--- WORK REQUEST ---
Repeat each record below exactly, dropping the pictures.

Source records:
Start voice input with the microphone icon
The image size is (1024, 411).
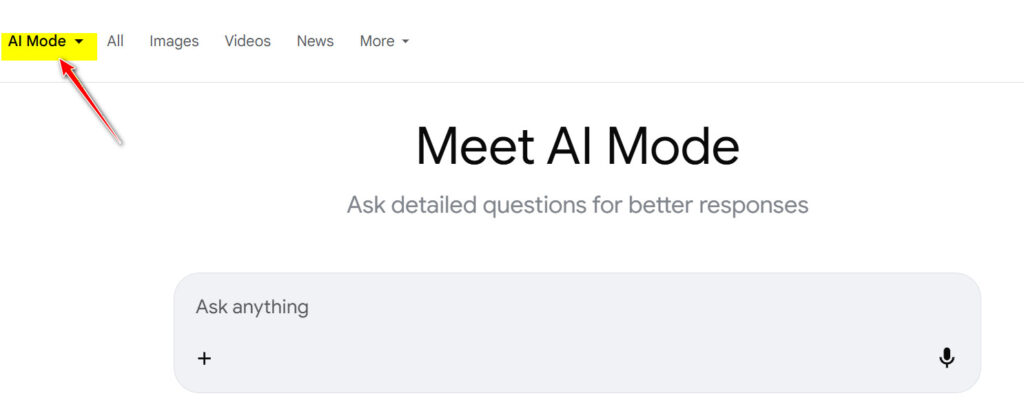coord(946,358)
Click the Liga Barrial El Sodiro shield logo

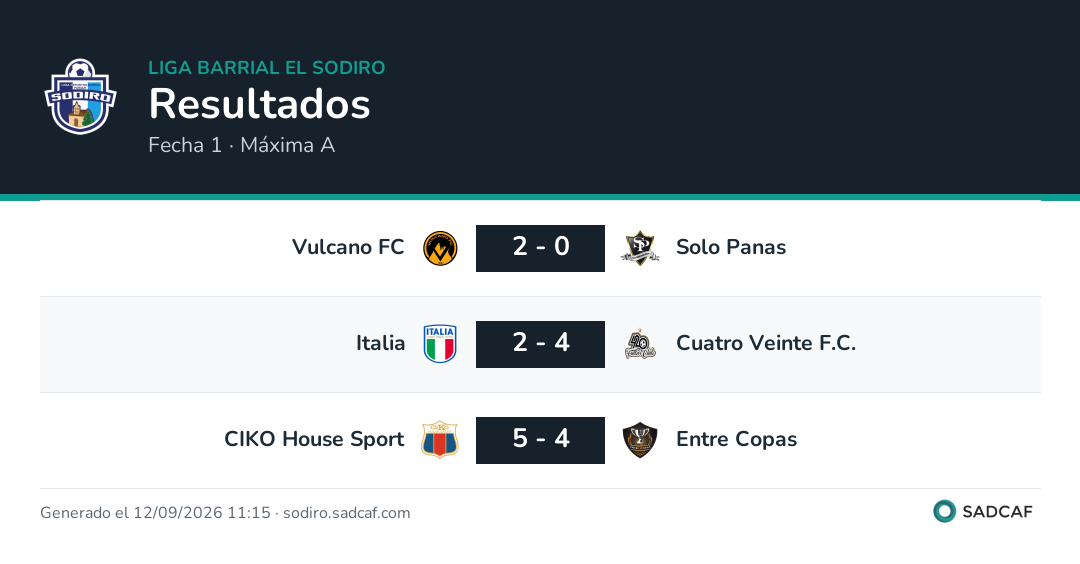pyautogui.click(x=80, y=96)
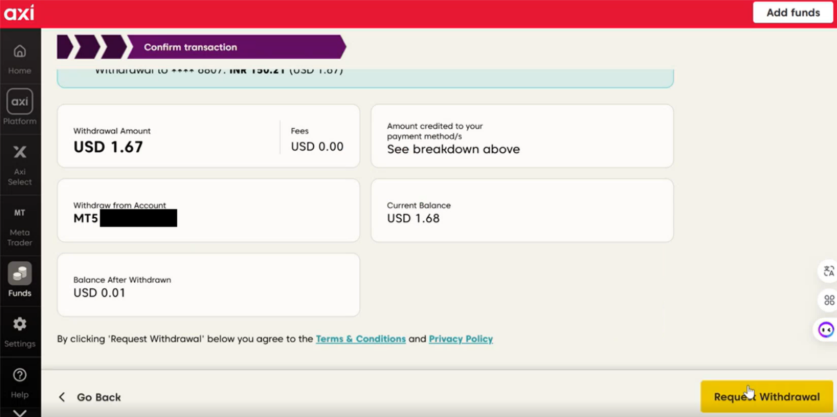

--- ANSWER BELOW ---
Start voice input with the microphone icon
The image size is (1024, 411).
coord(946,358)
Click the Liga Barrial El Sodiro shield logo

pyautogui.click(x=80, y=96)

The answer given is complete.